### [Task objective]
Report every line below that has the string "computer" in it.

[Stored data]

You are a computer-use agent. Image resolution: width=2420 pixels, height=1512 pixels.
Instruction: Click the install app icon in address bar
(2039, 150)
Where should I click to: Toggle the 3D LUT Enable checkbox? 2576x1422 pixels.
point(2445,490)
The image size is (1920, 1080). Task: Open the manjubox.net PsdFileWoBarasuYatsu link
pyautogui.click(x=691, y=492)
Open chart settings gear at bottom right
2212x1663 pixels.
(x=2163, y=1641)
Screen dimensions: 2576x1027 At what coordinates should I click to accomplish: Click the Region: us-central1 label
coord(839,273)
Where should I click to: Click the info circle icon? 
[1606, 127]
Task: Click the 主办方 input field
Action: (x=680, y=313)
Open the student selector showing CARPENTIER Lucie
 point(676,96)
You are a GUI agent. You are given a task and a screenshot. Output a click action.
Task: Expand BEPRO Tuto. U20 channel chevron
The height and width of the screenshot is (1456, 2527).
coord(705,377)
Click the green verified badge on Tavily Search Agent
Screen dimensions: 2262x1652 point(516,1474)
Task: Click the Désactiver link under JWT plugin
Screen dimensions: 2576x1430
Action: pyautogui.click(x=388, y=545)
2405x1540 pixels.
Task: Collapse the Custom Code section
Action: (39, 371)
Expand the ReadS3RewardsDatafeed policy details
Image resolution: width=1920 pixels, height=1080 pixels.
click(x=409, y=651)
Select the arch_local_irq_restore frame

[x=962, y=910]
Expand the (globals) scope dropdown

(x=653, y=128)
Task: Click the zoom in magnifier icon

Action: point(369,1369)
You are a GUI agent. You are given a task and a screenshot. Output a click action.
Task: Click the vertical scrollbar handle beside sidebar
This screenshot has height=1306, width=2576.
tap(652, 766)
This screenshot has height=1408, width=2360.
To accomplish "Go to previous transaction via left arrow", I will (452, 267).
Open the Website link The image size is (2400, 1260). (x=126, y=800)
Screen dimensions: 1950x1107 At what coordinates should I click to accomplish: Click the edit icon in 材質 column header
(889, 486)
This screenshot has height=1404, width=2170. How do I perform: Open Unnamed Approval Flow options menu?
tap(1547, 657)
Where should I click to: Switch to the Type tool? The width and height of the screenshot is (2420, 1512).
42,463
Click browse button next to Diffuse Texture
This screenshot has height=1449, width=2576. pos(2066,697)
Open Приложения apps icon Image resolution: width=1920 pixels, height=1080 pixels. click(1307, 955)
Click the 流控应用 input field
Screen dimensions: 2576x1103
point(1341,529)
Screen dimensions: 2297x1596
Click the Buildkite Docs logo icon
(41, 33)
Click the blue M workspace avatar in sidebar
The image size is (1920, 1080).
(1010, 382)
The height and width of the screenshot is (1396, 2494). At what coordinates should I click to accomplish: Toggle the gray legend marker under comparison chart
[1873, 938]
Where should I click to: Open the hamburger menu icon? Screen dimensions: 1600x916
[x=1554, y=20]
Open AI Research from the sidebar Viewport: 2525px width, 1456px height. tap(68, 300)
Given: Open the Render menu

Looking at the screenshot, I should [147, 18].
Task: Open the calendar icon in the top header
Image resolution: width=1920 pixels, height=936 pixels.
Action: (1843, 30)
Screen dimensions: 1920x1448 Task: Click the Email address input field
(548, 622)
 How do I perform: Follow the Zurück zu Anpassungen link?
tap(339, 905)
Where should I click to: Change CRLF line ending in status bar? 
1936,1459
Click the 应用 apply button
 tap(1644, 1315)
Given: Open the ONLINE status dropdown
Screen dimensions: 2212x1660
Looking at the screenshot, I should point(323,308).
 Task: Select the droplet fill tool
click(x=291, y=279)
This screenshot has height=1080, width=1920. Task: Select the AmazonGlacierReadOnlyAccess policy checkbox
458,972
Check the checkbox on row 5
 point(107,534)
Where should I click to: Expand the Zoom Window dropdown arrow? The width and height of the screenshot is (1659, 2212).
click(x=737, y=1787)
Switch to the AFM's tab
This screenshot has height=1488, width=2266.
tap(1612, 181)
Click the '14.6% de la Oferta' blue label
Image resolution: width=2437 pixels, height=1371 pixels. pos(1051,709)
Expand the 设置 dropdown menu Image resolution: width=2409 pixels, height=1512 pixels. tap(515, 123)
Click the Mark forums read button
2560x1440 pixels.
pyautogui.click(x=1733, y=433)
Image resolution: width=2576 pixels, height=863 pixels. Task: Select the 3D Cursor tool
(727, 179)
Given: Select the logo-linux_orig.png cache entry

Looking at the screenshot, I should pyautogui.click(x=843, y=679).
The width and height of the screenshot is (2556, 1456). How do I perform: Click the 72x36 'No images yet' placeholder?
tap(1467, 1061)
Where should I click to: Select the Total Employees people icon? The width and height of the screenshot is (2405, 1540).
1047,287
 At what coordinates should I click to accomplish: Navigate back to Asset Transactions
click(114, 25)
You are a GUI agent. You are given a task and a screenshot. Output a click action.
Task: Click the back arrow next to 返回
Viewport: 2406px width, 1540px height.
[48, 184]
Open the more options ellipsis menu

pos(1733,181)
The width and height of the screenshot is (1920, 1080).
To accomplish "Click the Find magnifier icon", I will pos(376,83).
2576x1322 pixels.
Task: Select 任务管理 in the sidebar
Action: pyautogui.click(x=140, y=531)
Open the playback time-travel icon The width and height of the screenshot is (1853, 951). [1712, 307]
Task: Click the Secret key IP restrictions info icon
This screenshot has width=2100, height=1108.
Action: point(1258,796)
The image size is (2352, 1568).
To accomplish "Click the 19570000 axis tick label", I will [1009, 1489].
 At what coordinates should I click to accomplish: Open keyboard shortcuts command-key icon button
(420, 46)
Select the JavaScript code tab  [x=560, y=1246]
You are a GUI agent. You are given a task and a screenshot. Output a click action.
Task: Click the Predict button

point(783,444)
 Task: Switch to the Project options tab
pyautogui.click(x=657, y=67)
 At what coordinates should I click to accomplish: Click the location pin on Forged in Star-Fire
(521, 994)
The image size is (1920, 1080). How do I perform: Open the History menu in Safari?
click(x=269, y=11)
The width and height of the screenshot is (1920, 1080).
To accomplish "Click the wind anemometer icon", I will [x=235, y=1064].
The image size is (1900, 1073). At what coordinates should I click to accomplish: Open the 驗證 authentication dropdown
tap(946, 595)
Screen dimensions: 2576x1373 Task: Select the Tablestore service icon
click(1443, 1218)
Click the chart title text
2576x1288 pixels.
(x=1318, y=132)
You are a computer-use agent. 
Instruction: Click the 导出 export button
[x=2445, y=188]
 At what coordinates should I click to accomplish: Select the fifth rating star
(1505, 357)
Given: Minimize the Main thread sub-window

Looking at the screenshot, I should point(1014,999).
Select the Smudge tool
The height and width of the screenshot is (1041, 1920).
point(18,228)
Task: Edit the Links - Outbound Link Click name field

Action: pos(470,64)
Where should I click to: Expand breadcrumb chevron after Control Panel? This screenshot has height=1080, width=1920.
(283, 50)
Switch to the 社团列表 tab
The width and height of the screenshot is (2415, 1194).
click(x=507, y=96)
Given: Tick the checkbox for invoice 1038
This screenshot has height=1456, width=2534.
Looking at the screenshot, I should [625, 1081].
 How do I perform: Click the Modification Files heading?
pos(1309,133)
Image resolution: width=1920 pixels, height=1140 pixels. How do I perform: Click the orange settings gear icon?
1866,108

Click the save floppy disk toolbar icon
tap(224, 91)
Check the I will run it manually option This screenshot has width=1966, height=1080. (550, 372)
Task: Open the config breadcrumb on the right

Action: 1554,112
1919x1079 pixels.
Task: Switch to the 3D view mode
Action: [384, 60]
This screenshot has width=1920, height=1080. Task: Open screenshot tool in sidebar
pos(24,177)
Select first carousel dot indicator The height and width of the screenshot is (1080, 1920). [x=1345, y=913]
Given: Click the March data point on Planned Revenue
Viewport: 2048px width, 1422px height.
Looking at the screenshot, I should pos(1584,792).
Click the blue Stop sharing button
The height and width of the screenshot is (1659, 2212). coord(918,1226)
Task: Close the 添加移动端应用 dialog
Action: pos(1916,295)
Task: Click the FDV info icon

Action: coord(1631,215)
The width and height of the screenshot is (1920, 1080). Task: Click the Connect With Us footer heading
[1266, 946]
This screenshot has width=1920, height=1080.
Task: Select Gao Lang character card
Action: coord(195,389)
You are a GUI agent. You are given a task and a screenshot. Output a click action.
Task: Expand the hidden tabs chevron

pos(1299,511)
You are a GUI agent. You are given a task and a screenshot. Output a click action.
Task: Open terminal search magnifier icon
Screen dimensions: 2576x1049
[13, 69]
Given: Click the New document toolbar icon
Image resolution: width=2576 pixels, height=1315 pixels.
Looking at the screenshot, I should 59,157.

### [Written solution]
You are a computer-use agent. Image resolution: width=2420 pixels, height=1512 pixels.
You are a computer-use agent. 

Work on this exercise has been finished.